Well I have two-level nested views to begin with. In my application level, I define my 3rd level and that's when it gives me time out error. Is 3 level too much? The tables are not terribly big — between 5,000 and 100,000 records, while my view itself only produces 2,000 record. Is this suppose to break the camel's back?

Best Answer

It's not the number of levels of views that is the problem, it is the complexity of the resulting query. Having a lot of nested views may contribute to the complexity of the query but a great deal depends on what those views are actually doing.

Having several layers of nested views often creates problems when it means that you are doing unnecessary or duplicative work. If an underlying view, for example, joins tables A, B, and C when you only need information from A and B, the join to C means that the database may have to do unnecessary work (depending on the database engine and the exact definition, the optimizer may be able to work out that the join to C is unnecessary and eliminate it but this doesn't usually happen). If a first level view joins A and B and then a second level view joins to B again because it wants to add some additional columns from B, you've now forced the database to do duplicate work and join to B twice. The same thing happens when you have predicates in different levels of views that force the database to do work that it doesn't have to do.

Broadly, if you have a well-designed series of views where each level has some defined responsibility, you're much more likely to have reasonable performance than if you have an incoherent set of views that have grown up organically over time with different developers adding things to different views to meet that day's requirements. Imagine you have a bug tracking system with the following objects

  • A bug table with all issues,
  • A vw_bug view on top of that that acts as an abstraction layer in case someone wants to refactor the bug table
  • A vw_current_bug view on top of vw_bug that that filters out soft-deleted rows
  • A vw_open_bug view that filters down to open bugs
  • A vw_bug_overview view that joins vw_open_bug to all the lookup tables to present information for the overview page

That's four layers of views with each one providing a well-defined abstraction layer. That's likely to be OK from a performance standpoint.

Having several levels of views can also create problems for the database when it makes it difficult or impossible for the optimizer to figure out the best place to apply a predicate (Google "predicate pushing" for tons of additional information on this). If you have a number of different levels of views but you always specify a where table_a_primary_key = :1 predicate when you query the outer view, the optimizer has to figure out when to apply that predicate.
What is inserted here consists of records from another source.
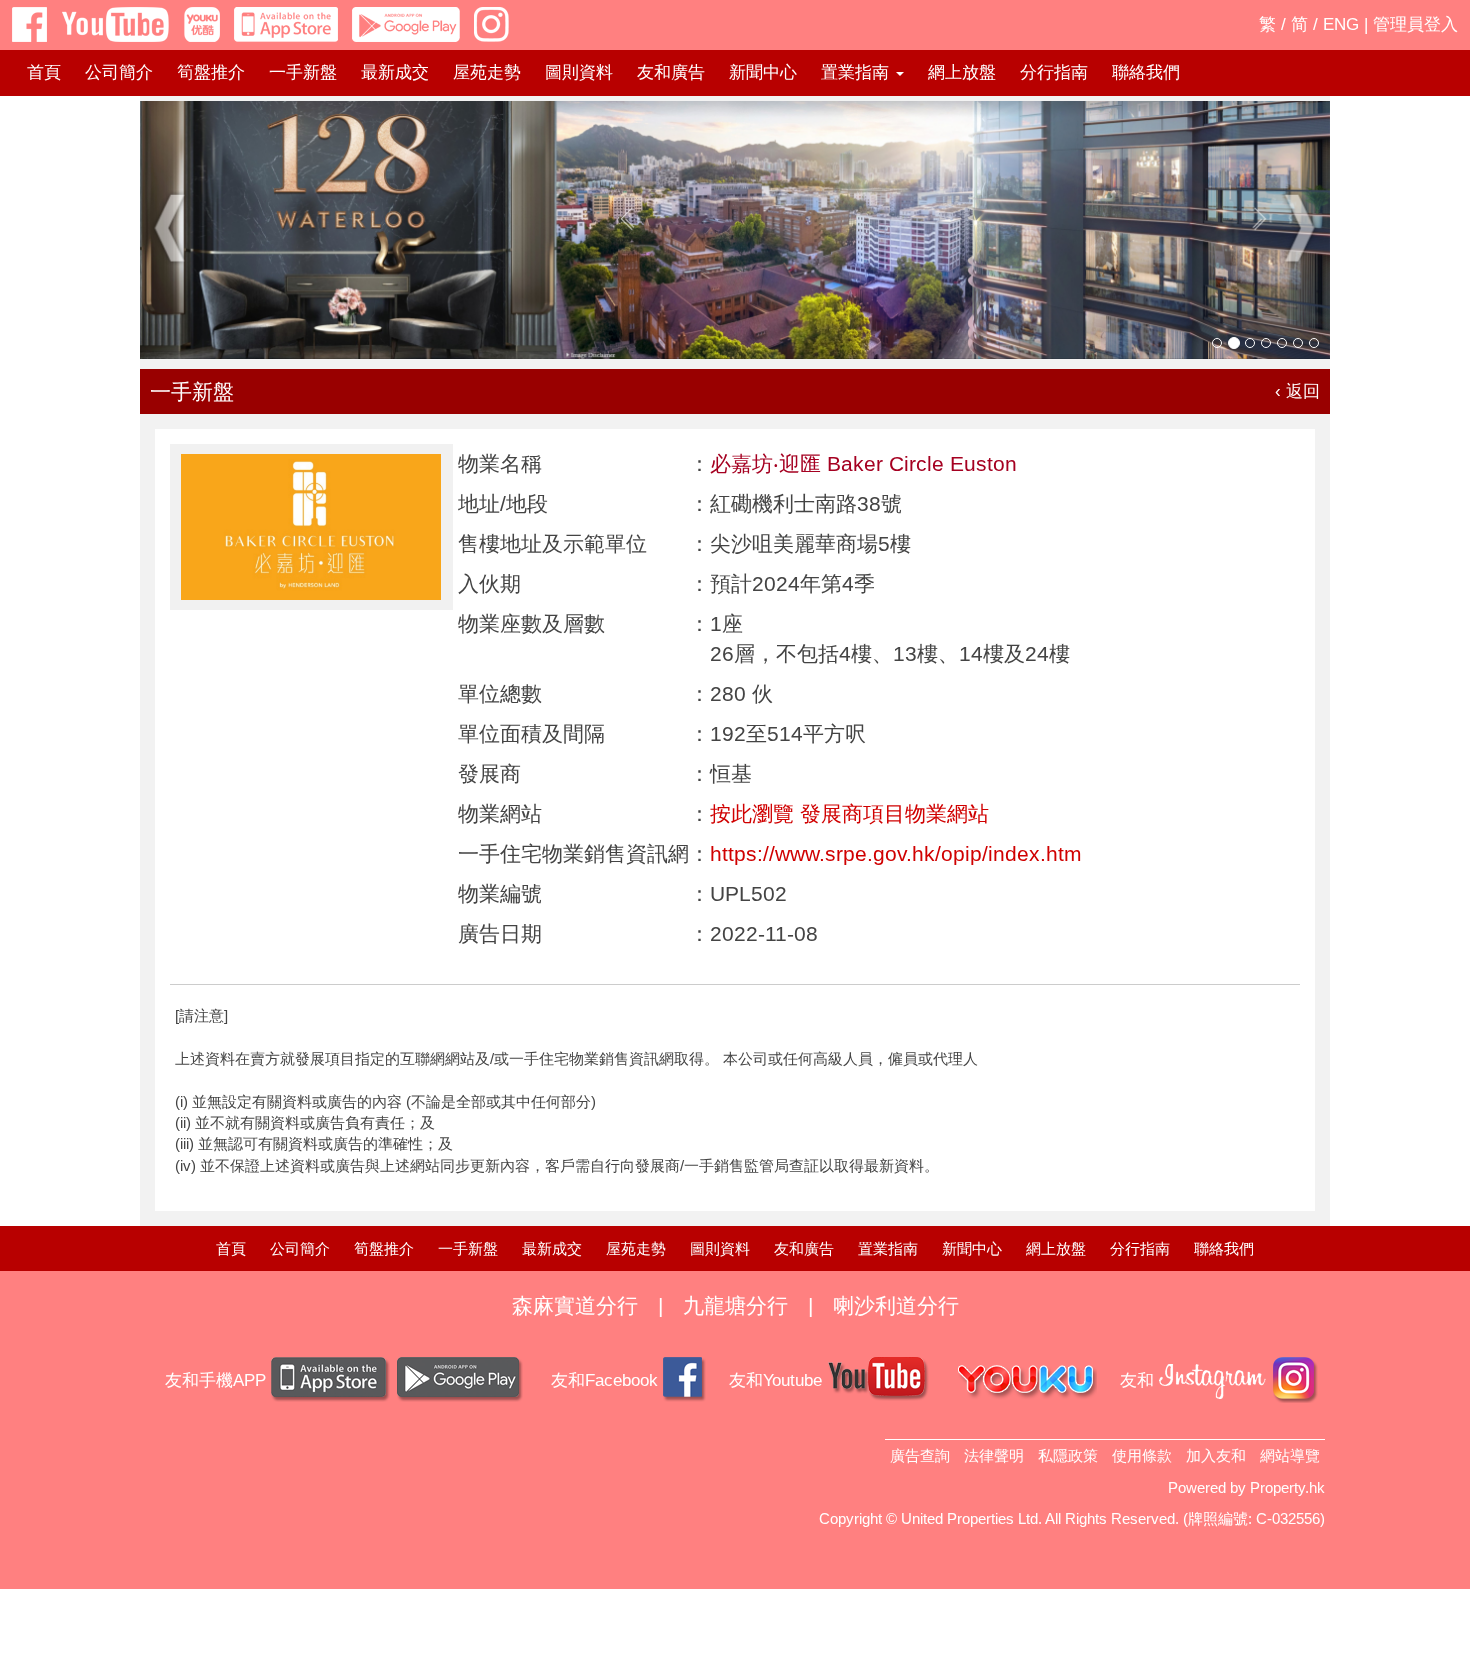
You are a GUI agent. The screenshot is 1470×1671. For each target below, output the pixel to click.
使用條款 (1142, 1455)
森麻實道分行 (575, 1305)
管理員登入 (1415, 24)
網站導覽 (1290, 1455)
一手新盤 (303, 72)
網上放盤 (962, 72)
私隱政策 (1068, 1455)
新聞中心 (763, 72)
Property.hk (1287, 1487)
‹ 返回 (1297, 391)
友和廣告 (671, 72)
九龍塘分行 (735, 1305)
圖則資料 (579, 72)
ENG (1341, 24)
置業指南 (888, 1248)
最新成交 (395, 72)
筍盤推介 (211, 72)
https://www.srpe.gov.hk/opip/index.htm (896, 853)
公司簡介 (119, 72)
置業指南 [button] (857, 72)
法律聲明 (994, 1455)
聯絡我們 (1146, 72)
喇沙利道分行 (896, 1305)
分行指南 (1054, 72)
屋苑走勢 (487, 72)
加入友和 (1216, 1455)
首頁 (44, 72)
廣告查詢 (920, 1455)
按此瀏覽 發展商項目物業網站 (849, 813)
If table_a is the driving table in the inner view, ideally the optimizer figures out that it wants to push that predicate down through all the layers of views and apply it to that driving table before it does the work of the joins. Depending on the database engine, version, and the complexity of the code in your views, however, it may be difficult or impossible for the optimizer to figure out it wants to push the predicate or to push it there without theoretically changing the results. Different database engines and different versions of those engines will have very different behaviors in this respect.

Broadly speaking, this is no different than the challenges you'd have when you have a single view that happens to implement relatively complex logic. Different database engines have different ways to let you circumvent these sorts of issues-- Oracle hints can force the optimizer to push a predicate, Oracle lets you define a pipeline table function that acts like a view but lets you pass in a parameter that you apply where you want, SQL Server table functions act in much the same way, etc.

Those aren't the only two potential issues with having a bunch of levels of views but those are the two big ones in my experience. As with any query, the more complex it gets, the more difficult it is for the optimizer to exhaustively search every possible query plan and the more likely it is that you're going to end up with a less optimal plan. The more complex the query, the more likely you're going to hit a corner case where the optimizer can't correctly work out the cardinality of various steps because it doesn't know how to combine the statistics correctly.

On the other hand, a well-designed set of views can provide useful abstractions that make it easier to define queries correctly. In the bug tracking system from earlier, vw_current_bug provides a useful abstraction layer so that you don't have to filter out soft-deleted rows in hundreds of queries. There may be cases where this abstraction layer has a performance cost but that may be a small cost that you're happy to pay to avoid duplicating code.